State v. Alexander, No. 2171--I

CourtCourt of Appeals of Washington
Writing for the CourtFARRIS
Citation521 P.2d 57,10 Wn.App. 942
PartiesSTATE of Washington, Respondent, v. Gary Joseph ALEXANDER, Appellant.
Decision Date15 April 1974
Docket NumberNo. 2171--I

Page 942

10 Wn.App. 942
521 P.2d 57
STATE of Washington, Respondent,
v.
Gary Joseph ALEXANDER, Appellant.
No. 2171--I.
Court of Appeals of Washington, Division 1.
April 15, 1974.

Frank L. Sullivan, Court Appointed, Seattle, for appellant.

Christopher T. Bayley, King County, Pros. Atty., John E. Oswald, Deputy Pros. Atty., Seattle, for respondent.

Page 943

FARRIS, Judge.

Gary Joseph Alexander appeals from the trial court's declaration that he is an habitual[521 P.2d 58] criminal as defined by RCW 9.92.090. The statute provides:

Every person convicted in this state . . . of any felony, who shall previously have been convicted, whether in this state or elsewhere, of any crime which under the laws of this state would amount to a felony, . . . shall be adjudged to be an habitual criminal and shall be punished by imprisonment in the state penitentiary for not less than ten years.

Every person convicted in this state . . . of any felony, who shall previously have been twice convicted, whether in this state or elsewhere, of any crime which under the laws of this state would amount to a felony, . . . shall be punished by imprisonment in the state penitentiary for life.

The appeal questions the findings of the trial court that Alexander had six prior felony convictions.

Alexander first argues that the trial court improperly considered two convictions which were on appeal to the Washington State Court of Appeals at the time of the habitual criminal proceedings.

That on or about the 18th day of May, 1972, the defendant was convicted in the Superior Court of the State of Washington of the crime of grand larceny; this case was on appeal at the time of the habitual criminal hearing.

Finding of fact No. 5.

That on or about the 15th day of May, 1972, the defendant was convicted in the Superior Court of the state of Washington of the crime of violation of the Uniform Controlled Substances Act, Counts I through V; this case was on appeal at the time of the habitual criminal hearing.

Finding of fact No. 6.

Where an appeal has been taken, the defendant cannot, pending the determination of the appeal proceedings, be considered as having been convicted within the meaning of the habitual criminal statute. State v. Zounick, 133 Wash. 638, 640, 234 P. 659 (1925); Annot., 5 A.L.R.2d

Page 944

1080, 1092 (1949).
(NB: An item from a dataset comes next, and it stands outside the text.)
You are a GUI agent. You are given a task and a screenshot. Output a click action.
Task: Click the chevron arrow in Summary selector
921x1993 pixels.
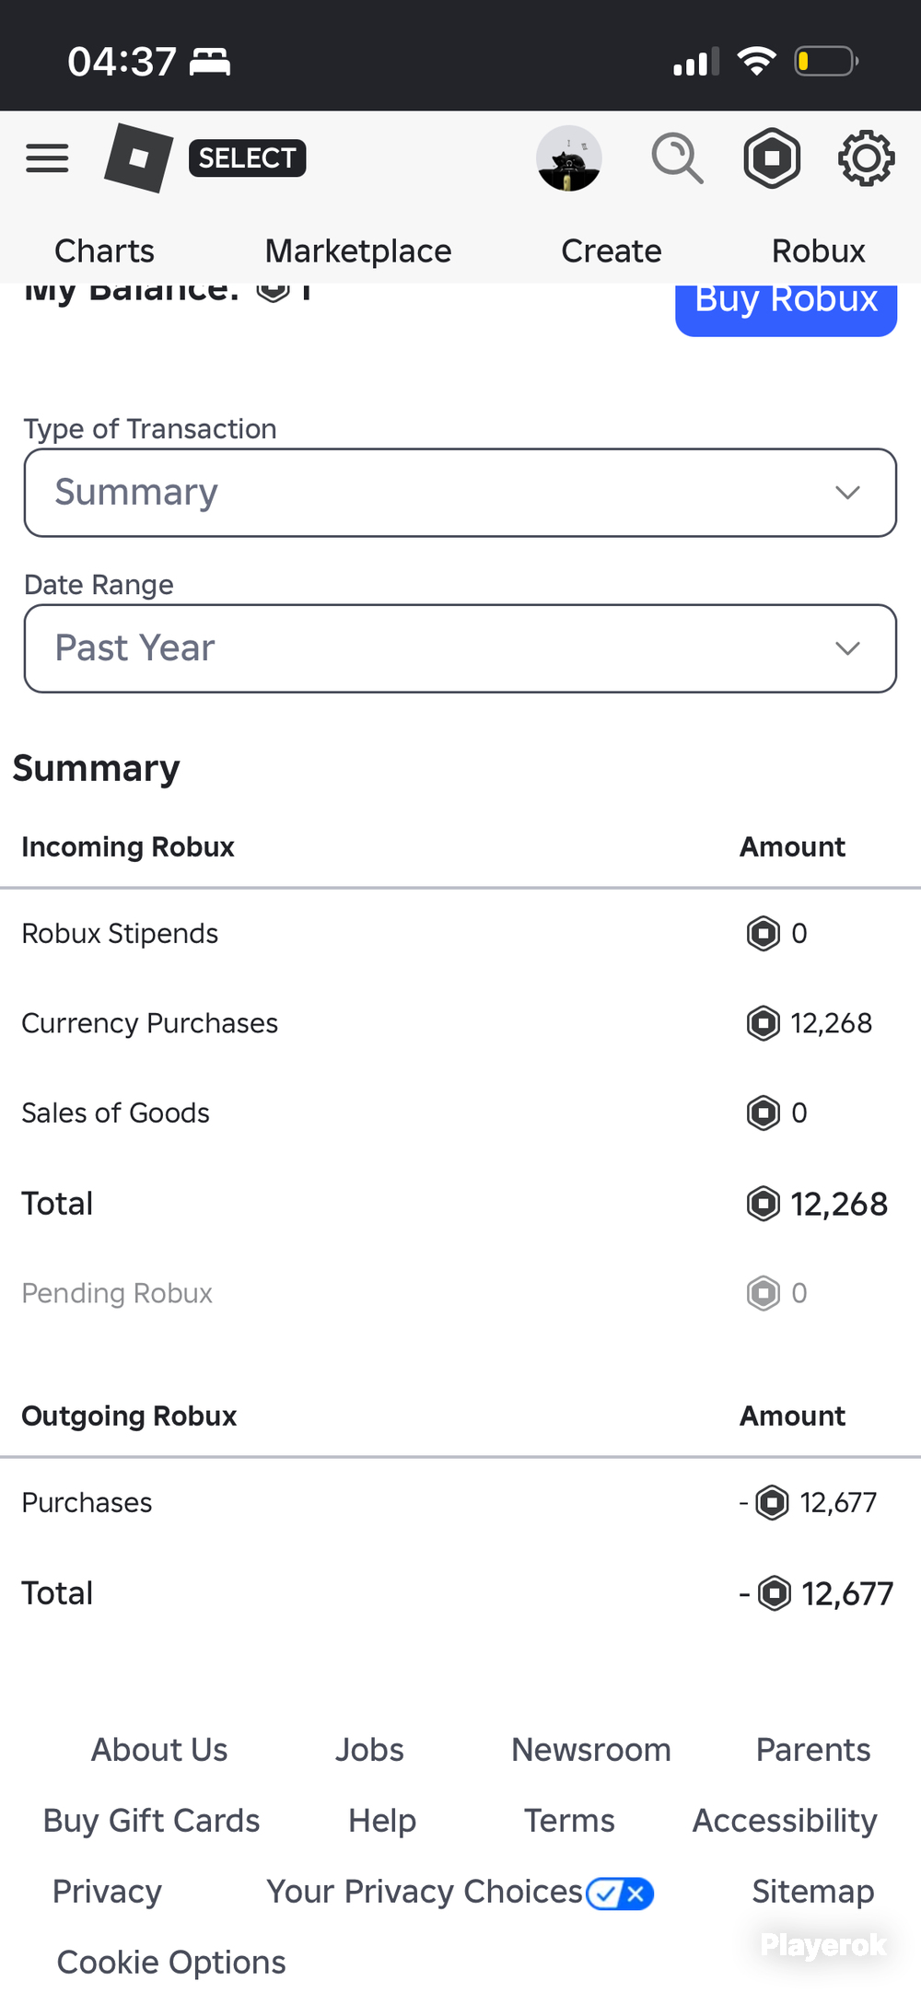pyautogui.click(x=847, y=493)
It was improper to consider convictions which were then on appeal.

Alexander next argues that the trial court erred in admitting into evidence his stipulation to a prior conviction, and his testimony to prior convictions upon cross-examination, both given at the grand larceny trial which preceded this habitual criminal prosecution.

In general, testimony given by a defendant is a previous judicial proceeding without invoking his privilege against self incrimination may be used against him in a subsequent prosecution. Annot., 5 A.L.R.2d 1404 (1949). In an habitual criminal proceeding, State v. Bailey, 71 Wash.2d 191, 426 P.2d 988 (1967), the trial court permitted a court reporter to read from his notes the defendant's testimony at a previous robbery trial in which the defendant had admitted prior convictions. The Supreme Court held:

Clearly appellant waived his right against self incrimination by voluntarily testifying at the robbery trial. Appellant was not forced to testify at the habitual criminal trial. Testimony by another at the later trial concerning appellant's admissions while a witness is admissible. They are as reliable, indeed more reliable, than most admissions because given in a judicial proceeding where all constitutional safeguards may be asserted.

State v....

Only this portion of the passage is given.